Scott Bessent s’enthousiasme :
‘Une génération entière d’Américains est sur le point d’apprendre, de la manière la plus spectaculaire possible, comment de petites contributions peuvent devenir une richesse générationnelle — grâce au président Trump.’ »
Pendant un demi-siècle, Wall Street a attiré les épargnants comme des moutons. En étroite collaboration avec Washington, elle a fait grimper les cours nominaux des actions tout en comprimant les taux d’intérêt réels, poussant presque de force les épargnants vers les marchés boursiers. « La laine pousse pendant que vous dormez, leur répétait-on. Il suffit d’acheter nos produits d’investissement. »
A première vue, cela semblait fonctionner. Le Dow Jones est passé de 880 points en 1971 à plus de 48 000 points aujourd’hui — une multiplication par 54.
Mais la réalité est bien moins reluisante. Comme le souligne Stéphane Renevier, CFA :
« Un fait surprenant : la majorité des actions individuelles perdent de l’argent. Et les bons du Trésor ont offert de meilleurs rendements que près de 60 % de toutes les actions jamais cotées à Wall Street. »
Sur la même période, conserver son argent hors du marché boursier et le placer dans l’or a été encore plus rentable : le métal jaune est passé de 40 dollars à 4 387 dollars, soit une multiplication par 109 — deux fois plus que le Dow Jones.

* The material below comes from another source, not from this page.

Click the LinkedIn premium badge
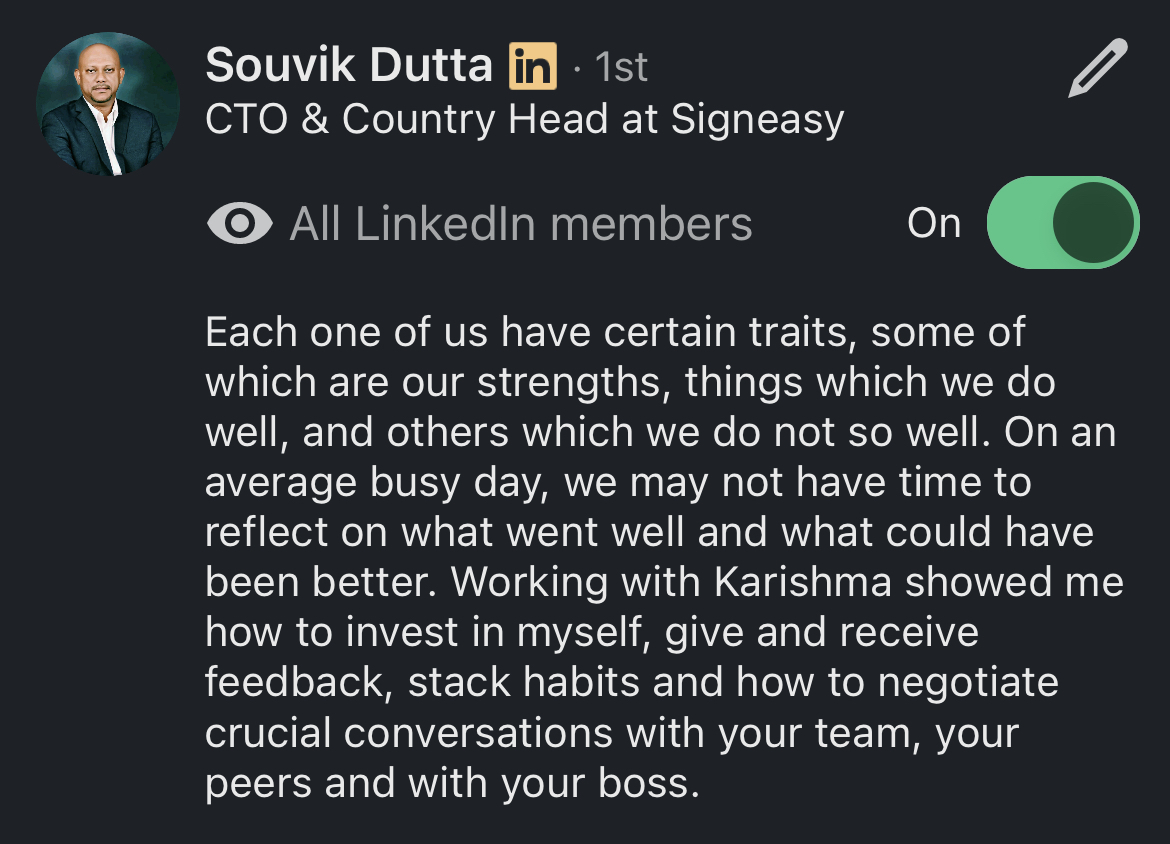This screenshot has width=1170, height=844. coord(532,67)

Et les dividendes ? Nous n’avons pas refait tous les calculs, mais il est très probable que, après impôts, ils aient rapporté moins que ce que l’inflation a détruit.
Aujourd’hui, grâce au président Trump, Wall Street affûte à nouveau ses ciseaux. Frais de gestion, commissions, primes de performance… Les pauvres petits innocents : leurs fonds passeront d’abord par un agent fédéral (!), avant d’atterrir dans des comptes gérés par… Ray Dalio et BlackRock.
Tout le monde va s’enrichir. Ou peut-être pas. Mais au moins, dit-on, les enfants pourront faire des études.
Warren Buffett affirme souvent qu’il a eu la chance de naître à une époque exceptionnelle et de traverser le plus grand marché haussier de l’histoire. Pourtant, comme on l’a vu, ce marché n’était pas aussi miraculeux qu’on le prétend – et il a été alimenté par une création monétaire massive.
Cette politique a engendré des conséquences majeures :
- la plus grande dette de l’histoire mondiale ;
- et presque à coup sûr des années d’inflation élevée et de rendements réels faibles, voire négatifs.
Les prix à la consommation augmentent déjà d’environ 3 % par an selon les chiffres officiels. Officieusement, l’inflation réelle dépasse probablement 5 %. Or, puisque l’économie n’augmente la production de biens et services réels que d’environ 2 % par an, il est peu probable, voire impossible, que les marchés boursiers continuent à progresser de manière significative.
Il est bien plus probable que les actions peinent simplement à suivre l’inflation. Peut-être croîtront-elles de 10 % par an, comme l’affirme Scott Bessent. Mais les prix à la consommation pourraient tout aussi bien augmenter de 10 % eux aussi — voire davantage.
Et au rythme actuel, il est même possible que le dollar n’existe plus sous sa forme actuelle lorsque les nouveau-nés d’aujourd’hui atteindront 65 ans.
Nous ne savons donc absolument pas ce que 600 000 dollars permettront d’acheter à ce moment-là. Probablement même pas de quoi s’acheter un pot pour pisser.